Les petites gens… C’était à la fois une malédiction et une bénédiction. Le Seigneur Désespoir pensa au magicien Fallion Orden. Il existait une chance que ses semblables parviennent à le délivrer. Mais il existait aussi un moyen qui permettrait au Désespoir de garder sa trace.
L’Esprit de la Terre veut que je choisisse ? Très bien, je vais lui donner satisfaction.
Aussitôt, il appela ses gardes pour l’escorter jusqu’au donjon – et à la cellule de Fallion Orden.
Assis près du prisonnier, un forceps à la main, Vulgnash limait la rune qui se détachait à son extrémité. La pièce était aussi glaciale qu’une banquise balayée par des bourrasques de vent du nord.
Voyant entrer son maître, Vulgnash se leva d’un bond et étendit largement ses ailes pour le saluer.
— Comment puis-je vous satisfaire ? lui demanda-t-il.
Le Seigneur Désespoir baissa les yeux vers Fallion Orden, qui gisait inconscient sur le ventre. Du givre s’accrochait à son col, et il respirait à peine. Le Désespoir utilisa ses Pouvoirs de la Terre pour sonder le cœur du petit magicien. Il ne s’était jamais demandé ce que ce dernier pouvait bien désirer plus que tout, mais maintenant, il avait besoin de le savoir.
Fallion Orden nourrissait des rêves très simples. Il ne voulait pas diriger le monde. Dans son esprit, le Seigneur Désespoir vit un petit bateau de pêche, un coracle à bord duquel il pouvait ramer vers le large le matin à l’aube. Il lançait alors ses filets et, avec un peu de chance, il avait fini sa journée de travail à midi.
Il voulait une petite maison au bord de la mer, avec un toit de chaume épais pour le protéger contre les pluies hivernales. Il voulait des enfants qu’il assiérait sur ses genoux pour leur raconter des histoires à l’heure du coucher. Il voulait une femme à chérir et à serrer contre lui la nuit.

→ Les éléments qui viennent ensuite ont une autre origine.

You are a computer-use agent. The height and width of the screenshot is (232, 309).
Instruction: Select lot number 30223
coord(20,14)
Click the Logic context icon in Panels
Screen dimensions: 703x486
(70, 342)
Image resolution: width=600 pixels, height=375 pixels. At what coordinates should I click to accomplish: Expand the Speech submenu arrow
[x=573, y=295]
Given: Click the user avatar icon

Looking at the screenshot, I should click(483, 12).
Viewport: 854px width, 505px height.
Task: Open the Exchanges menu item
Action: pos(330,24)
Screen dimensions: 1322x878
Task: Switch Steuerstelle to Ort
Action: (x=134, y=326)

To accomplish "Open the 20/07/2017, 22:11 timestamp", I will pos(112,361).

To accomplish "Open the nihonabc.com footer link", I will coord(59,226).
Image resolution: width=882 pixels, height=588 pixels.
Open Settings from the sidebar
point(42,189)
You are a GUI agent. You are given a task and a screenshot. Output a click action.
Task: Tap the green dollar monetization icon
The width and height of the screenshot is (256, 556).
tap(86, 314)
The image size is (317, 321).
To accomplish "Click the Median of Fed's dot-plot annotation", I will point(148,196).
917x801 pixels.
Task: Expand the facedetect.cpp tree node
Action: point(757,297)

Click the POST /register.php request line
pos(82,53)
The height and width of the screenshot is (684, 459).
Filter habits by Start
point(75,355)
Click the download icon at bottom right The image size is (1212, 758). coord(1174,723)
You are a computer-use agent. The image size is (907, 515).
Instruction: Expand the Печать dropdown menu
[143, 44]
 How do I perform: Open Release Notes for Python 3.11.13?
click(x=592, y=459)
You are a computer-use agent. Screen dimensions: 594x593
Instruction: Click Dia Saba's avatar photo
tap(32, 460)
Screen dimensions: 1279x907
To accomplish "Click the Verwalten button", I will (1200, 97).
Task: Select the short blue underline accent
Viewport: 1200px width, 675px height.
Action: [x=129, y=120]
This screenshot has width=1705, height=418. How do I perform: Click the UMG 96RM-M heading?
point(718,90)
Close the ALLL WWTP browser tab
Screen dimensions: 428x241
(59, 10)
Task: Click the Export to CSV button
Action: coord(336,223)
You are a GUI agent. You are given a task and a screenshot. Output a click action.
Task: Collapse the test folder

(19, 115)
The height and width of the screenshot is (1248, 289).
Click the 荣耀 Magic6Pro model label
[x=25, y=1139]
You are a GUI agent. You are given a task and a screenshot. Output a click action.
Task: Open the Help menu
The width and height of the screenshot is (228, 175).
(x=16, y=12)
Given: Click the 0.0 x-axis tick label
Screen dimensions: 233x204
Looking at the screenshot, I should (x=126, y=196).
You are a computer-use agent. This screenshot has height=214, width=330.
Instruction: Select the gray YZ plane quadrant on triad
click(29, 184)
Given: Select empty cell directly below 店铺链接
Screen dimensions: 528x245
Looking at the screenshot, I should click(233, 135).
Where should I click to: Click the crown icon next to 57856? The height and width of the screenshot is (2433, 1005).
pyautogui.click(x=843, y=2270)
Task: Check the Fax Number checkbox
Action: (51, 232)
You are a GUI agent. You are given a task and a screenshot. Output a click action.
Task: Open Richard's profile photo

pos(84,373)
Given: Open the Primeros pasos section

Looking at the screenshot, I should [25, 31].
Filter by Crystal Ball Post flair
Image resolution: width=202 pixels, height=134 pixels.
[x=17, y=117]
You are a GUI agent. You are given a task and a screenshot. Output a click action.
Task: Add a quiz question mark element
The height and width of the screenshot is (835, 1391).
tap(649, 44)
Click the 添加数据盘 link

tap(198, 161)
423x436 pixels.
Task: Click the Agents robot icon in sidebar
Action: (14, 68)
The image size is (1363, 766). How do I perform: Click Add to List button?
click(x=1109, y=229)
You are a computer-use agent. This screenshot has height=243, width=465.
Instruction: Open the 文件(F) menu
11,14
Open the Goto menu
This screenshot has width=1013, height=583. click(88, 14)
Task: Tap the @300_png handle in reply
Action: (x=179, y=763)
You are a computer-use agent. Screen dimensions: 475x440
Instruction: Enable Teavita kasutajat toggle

Des choses si humbles, si ennuyeuses.
— Oui, chuchota la voix de la Terre au plus profond de lui. Celui-là est digne d’habiter le monde nouveau qui sera bientôt créé.
Le Désespoir leva son bras gauche et dit :
— La Terre te dissimule. La Terre te guérit. La Terre te fait sien. Je te choisis pour les temps sombres à venir.
Lorsqu’il eut terminé, il toisa le jeune homme endormi. À présent, tu m’appartiens pour de bon. Où que tu ailles, je te retrouverai.
— Vulgnash, appela-t-il. Attelons-nous véritablement à sa torture. Transmets-lui une centaine de Dons d’Empathie supplémentaires dès aujourd’hui. Il est temps de le forcer à nous dire ce que nous avons besoin de savoir.